▸ What you have to do: Filter out all lines without the word "will" from the data below, please, and copy the rest.

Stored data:

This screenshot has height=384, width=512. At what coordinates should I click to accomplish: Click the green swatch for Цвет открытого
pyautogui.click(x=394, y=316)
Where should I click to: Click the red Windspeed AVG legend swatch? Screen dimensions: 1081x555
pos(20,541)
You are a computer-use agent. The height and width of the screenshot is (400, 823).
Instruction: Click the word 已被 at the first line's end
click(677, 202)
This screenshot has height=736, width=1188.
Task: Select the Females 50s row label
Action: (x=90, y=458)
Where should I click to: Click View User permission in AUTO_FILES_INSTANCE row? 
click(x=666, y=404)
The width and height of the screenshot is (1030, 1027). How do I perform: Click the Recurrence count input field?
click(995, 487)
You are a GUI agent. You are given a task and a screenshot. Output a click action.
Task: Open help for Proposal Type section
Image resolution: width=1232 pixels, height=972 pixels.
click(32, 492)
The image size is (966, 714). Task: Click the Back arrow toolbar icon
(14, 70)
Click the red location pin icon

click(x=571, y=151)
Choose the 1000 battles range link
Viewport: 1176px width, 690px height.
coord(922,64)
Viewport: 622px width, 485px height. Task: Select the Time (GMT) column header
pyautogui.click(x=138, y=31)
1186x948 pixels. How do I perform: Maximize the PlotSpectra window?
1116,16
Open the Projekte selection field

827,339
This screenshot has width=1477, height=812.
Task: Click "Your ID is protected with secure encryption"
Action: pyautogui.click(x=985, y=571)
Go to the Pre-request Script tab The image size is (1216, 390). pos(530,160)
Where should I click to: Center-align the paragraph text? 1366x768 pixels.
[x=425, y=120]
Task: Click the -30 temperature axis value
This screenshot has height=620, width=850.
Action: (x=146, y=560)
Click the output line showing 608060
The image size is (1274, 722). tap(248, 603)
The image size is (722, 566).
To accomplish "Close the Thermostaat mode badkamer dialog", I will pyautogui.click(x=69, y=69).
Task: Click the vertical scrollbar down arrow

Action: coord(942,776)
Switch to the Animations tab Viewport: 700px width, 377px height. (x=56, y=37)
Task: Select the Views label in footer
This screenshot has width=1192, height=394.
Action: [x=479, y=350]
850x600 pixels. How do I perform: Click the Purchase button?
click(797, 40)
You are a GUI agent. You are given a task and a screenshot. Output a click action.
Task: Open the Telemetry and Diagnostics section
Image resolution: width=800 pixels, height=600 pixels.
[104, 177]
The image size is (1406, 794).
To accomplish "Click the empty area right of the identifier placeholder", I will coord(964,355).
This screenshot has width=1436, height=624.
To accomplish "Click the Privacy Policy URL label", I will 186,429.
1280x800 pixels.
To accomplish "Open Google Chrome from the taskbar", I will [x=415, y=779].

▸ Exercise solution:
To accomplish "Close the Thermostaat mode badkamer dialog", I will pyautogui.click(x=69, y=69).
To accomplish "Click the empty area right of the identifier placeholder", I will coord(964,355).
To accomplish "Click the Privacy Policy URL label", I will 186,429.
To accomplish "Open Google Chrome from the taskbar", I will [x=415, y=779].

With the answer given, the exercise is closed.